Monday, July 26, 2021

Till Death (2021)



It's been a while since I'm counting the length when selecting a movie for watching. It's probably not the best criteria, but it's practical when the allocated time for this starts after 1 AM. "Till Death" is a short movie, otherwise I probably wouldn't have watched it. It would've been a loss. Not that we're talking about a masterpiece, but it was surprisingly original.

What we have here is a more peculiar revenge story, which rapidly turns into a survival movie. Moving 10 years back, we find Emma (Megan Fox) as victim of a violent robbery attempt, ending up marrying the young attorney who's sending the attacker behind bars. Years pass, and he's advancing his career to owning a successful law firm, but their relation gets cold. The movie actually starts when Emma's ending an extramarital affair, just before her marriage anniversary. Her husband organizes a "gift" for this occasion in the form of a romantic evening in a vacation house by a lake, but that's just a prequel for what follows. He decides to put a bullet to his head the following morning, after handcuffing himself to his wife. Well, I already said something you don't get from the trailer :) Something else we don't see there is how elaborate is the sick payback plan. Light spoiler - eventually we find that the deceased probably experienced some "remorse" after sending his wife's attacker to jail and decides to end his life only after the guy's release, leaving him some diamonds as compensation. The clause for getting into possession of these, however, is not that simple.

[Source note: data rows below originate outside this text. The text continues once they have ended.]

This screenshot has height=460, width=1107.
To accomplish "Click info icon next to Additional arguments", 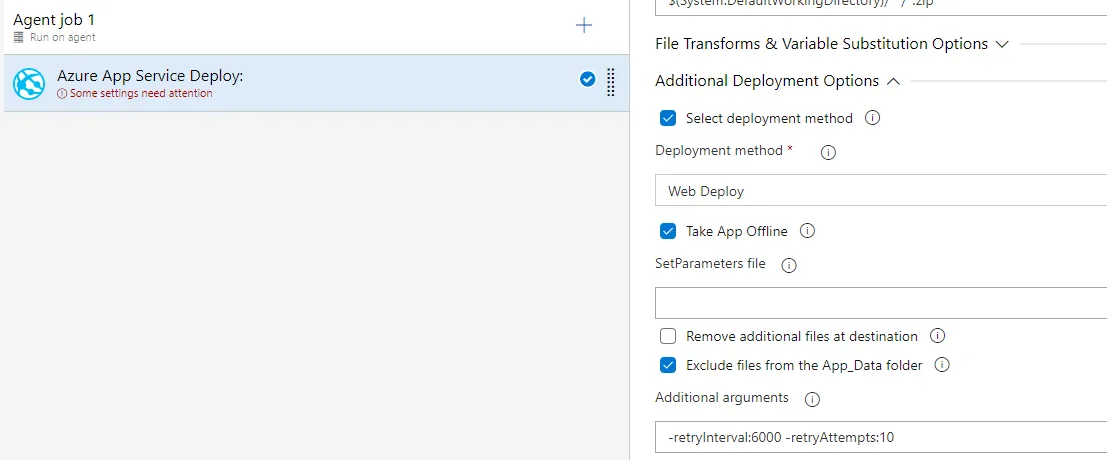I will click(812, 399).
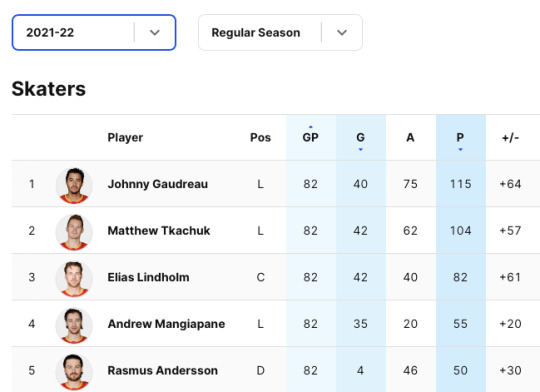Viewport: 540px width, 392px height.
Task: Click the Player column header
Action: pyautogui.click(x=125, y=137)
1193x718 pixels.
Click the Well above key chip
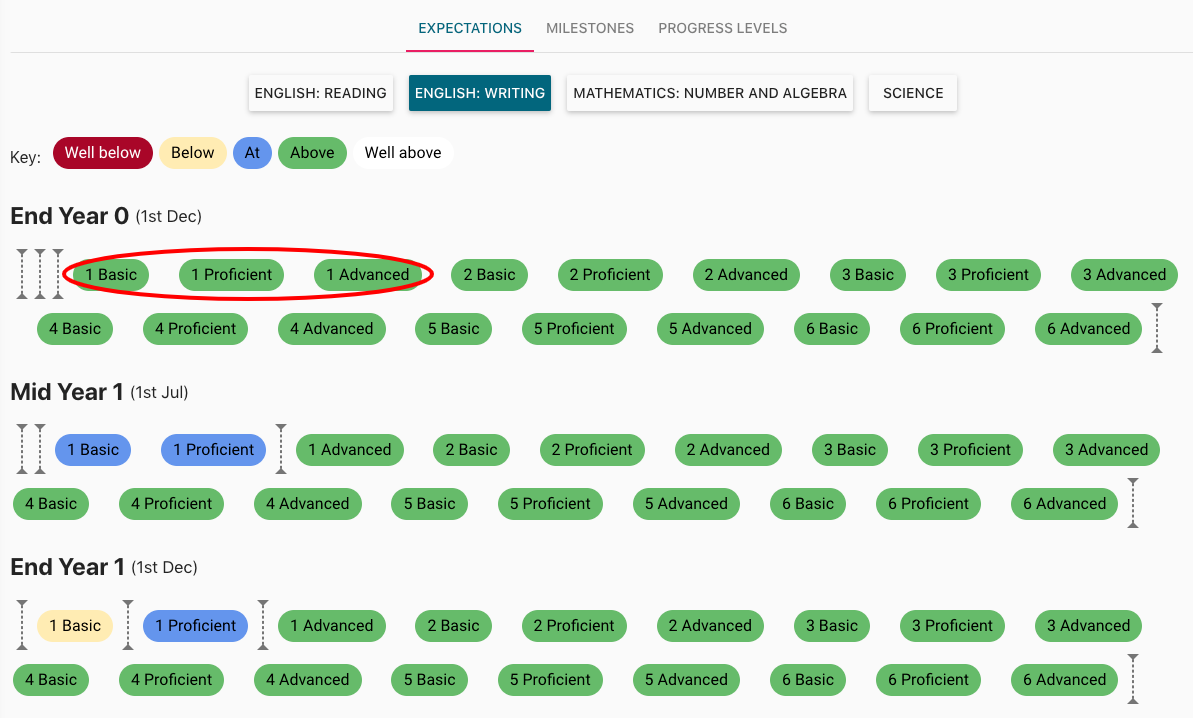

All the context and whatever else the trailer provides might seem a bit unrealistic, but the the movie slowly delivers small parts that add sense, turning the action in a tensed race for survival. That's actually the catchy factor here - the action is unpredictable enough, although you might not expect that. Emma must deal with the isolated house during a cold winter, carrying a dead heavy husband, who's brain was passed before the bullet by all kinds of thoughts on how to make the "separation" from his wife harder to accomplish. And I can say that either Megan Fox fits perfectly to the role, or she took some acting lessons since last time I saw her in a movie ( I know I'm mean :-) ). Not the last thing: although we clearly have a macabre element, and despite what the trailer might suggest, the violence level in the movie is probably at a third of the average "The Walking Dead" episode. So, to conclude, I think the movie is quite underrated. It's not so easy these days to find a complex enough story, starting from a complicated idea - how to survive a post-mortem revenge - within a thriller that respects its genre = more tension, less VFX.